For horizontal shooting and video, the brand new vari-angle screen won’t give many advantages over a tilting display screen, as used by the X-T3. Still, it comes into its own for vertical photos and generally when shooting in restricted corners at awkward angles.

There is a new VG-XT4 battery grasp accessory for the X-T4, which adds duplicate vertical handles and two extra batteries to triple the battery lifestyle to 1,450 pictures successfully. Once attached to the base, it feels a very snug suit on the X-T4 body, and although the grip is offered only in black, it suits the dark and silver bodies equally well.

The dual card slot machine games sit behind a separate door to the electric battery compartment, which we like. The battery pack itself is physically more significant than the NP-W126S cell used in the X-T3 and various other X-series digital cameras, so they are not interchangeable. However, the longer life of the new NP-W235 battery pack is essential, so it was a change worthy of making.

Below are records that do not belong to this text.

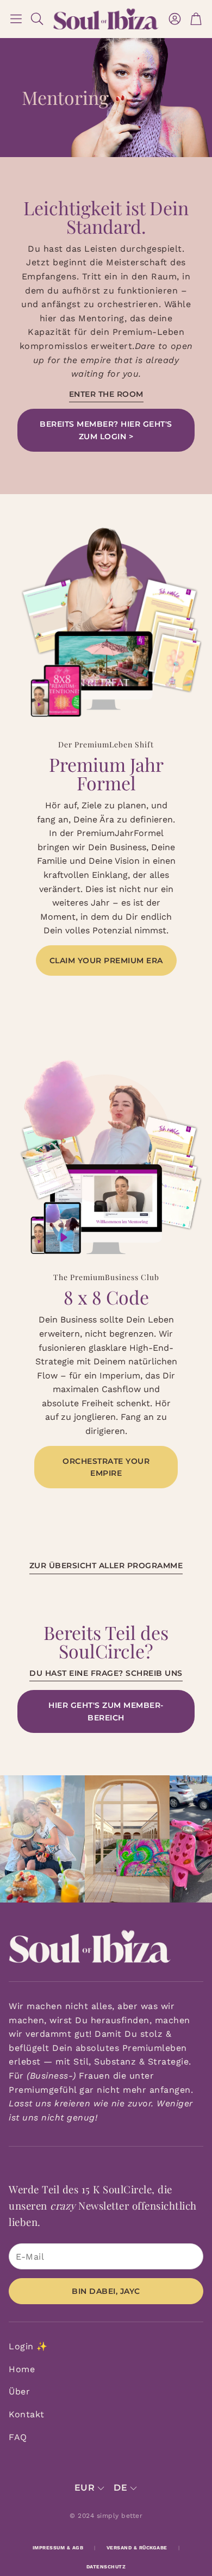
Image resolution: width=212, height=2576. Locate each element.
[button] (16, 19)
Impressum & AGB (58, 2547)
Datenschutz (106, 2566)
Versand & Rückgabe (137, 2547)
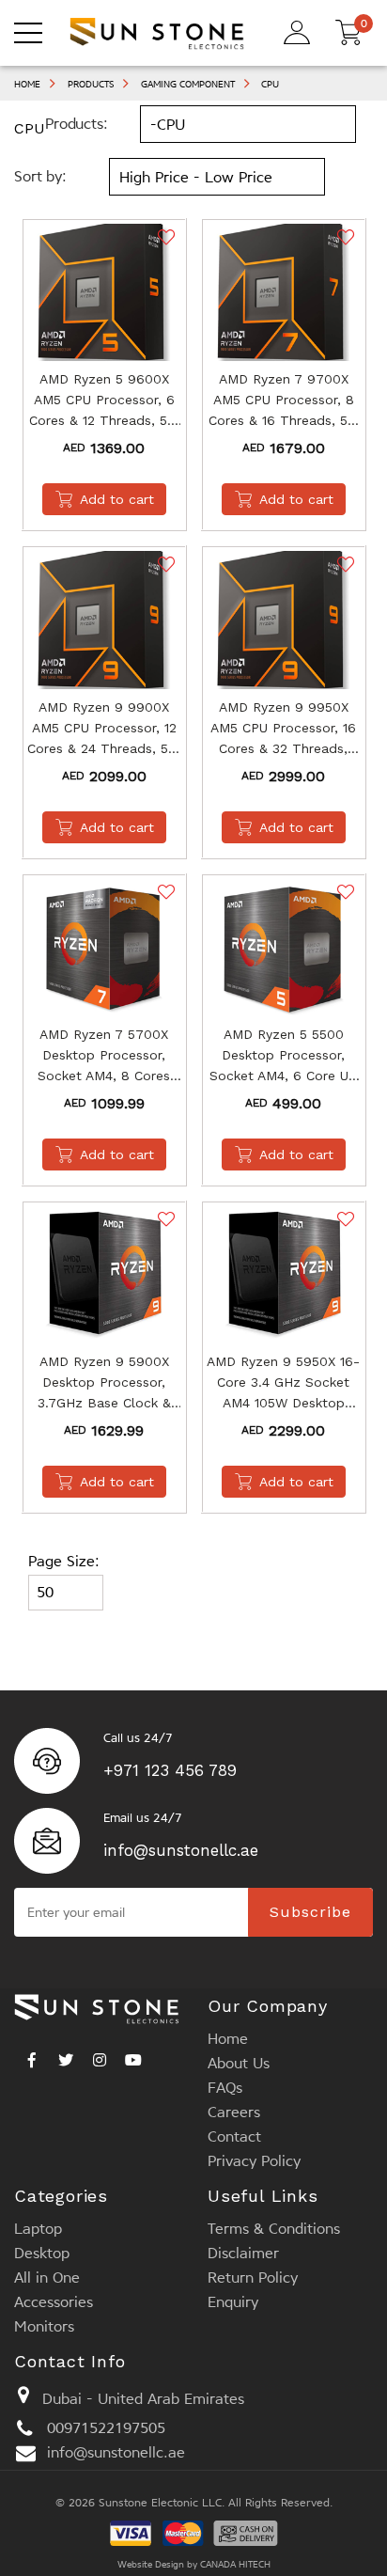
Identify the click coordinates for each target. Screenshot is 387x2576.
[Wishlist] (164, 237)
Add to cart (117, 499)
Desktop (42, 2253)
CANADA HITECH (235, 2564)
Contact (234, 2136)
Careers (234, 2112)
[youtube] (133, 2055)
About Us (239, 2063)
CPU (270, 84)
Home (27, 84)
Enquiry (233, 2302)
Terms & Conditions (274, 2229)
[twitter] (66, 2055)
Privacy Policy (254, 2161)
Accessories (53, 2302)
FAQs (225, 2088)
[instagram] (99, 2055)
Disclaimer (243, 2253)
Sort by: (40, 176)
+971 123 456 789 (170, 1770)
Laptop (38, 2229)
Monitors (44, 2326)
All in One (47, 2277)
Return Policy (253, 2277)
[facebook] (32, 2055)
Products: (76, 124)
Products (91, 84)
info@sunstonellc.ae (180, 1850)
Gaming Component (188, 84)
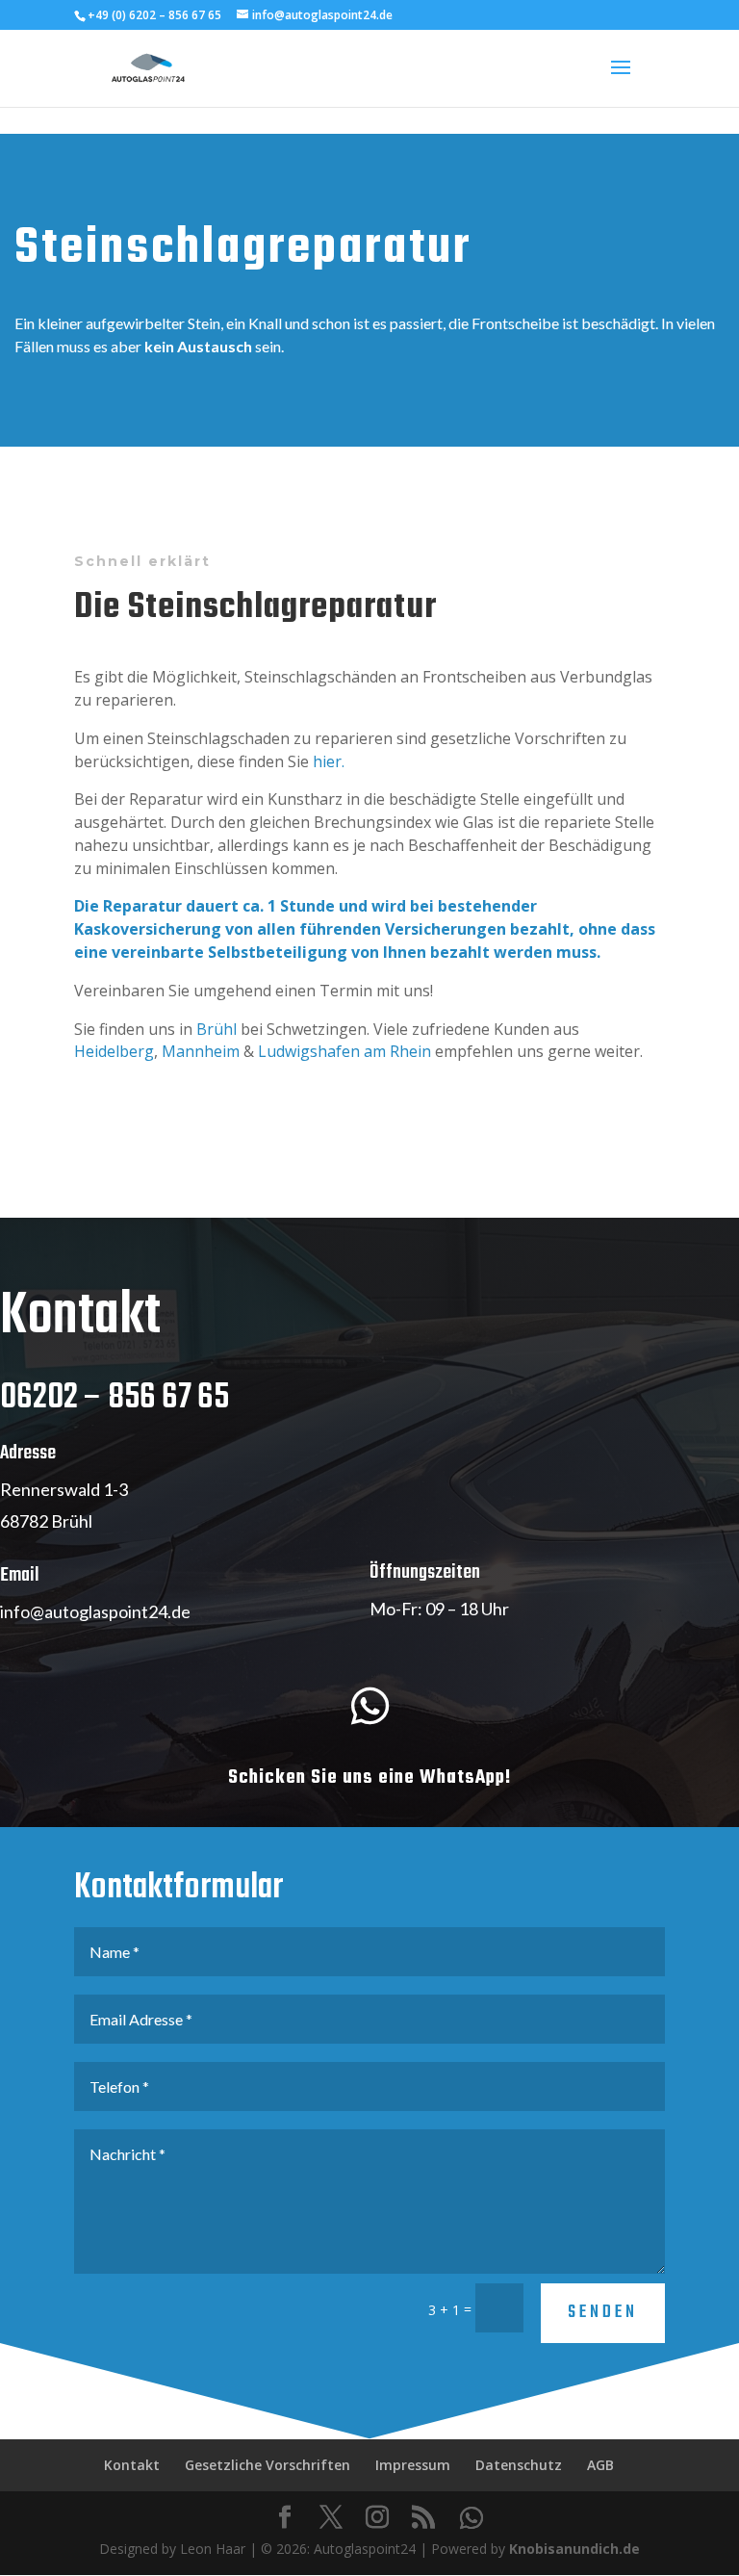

Fujifilm X-T4: Performance

We were only able to try the X-T4 for a short time at the start event, and the camera we used was a pre-production sample without the final firmware. Therefore we can’t, however, offer any remarks about the ultimate picture quality and camera overall performance, but we can show some sample (non-final) images.

Fujifilm X-T4: Conclusion

The Fujifilm X-T4 is shaping up to end up being among the best mirrorless all-rounders you can buy. It brings major fresh features like IBIS, a new battery, and a faster, quieter shutter, which collectively make it a genuine hybrid camera for stills and video shooters. While it would have been nice to see a new sensor, processor chip, and viewfinder, the X-T4 has enough brand-new talents to tempt upgraders and owners of rival systems alike.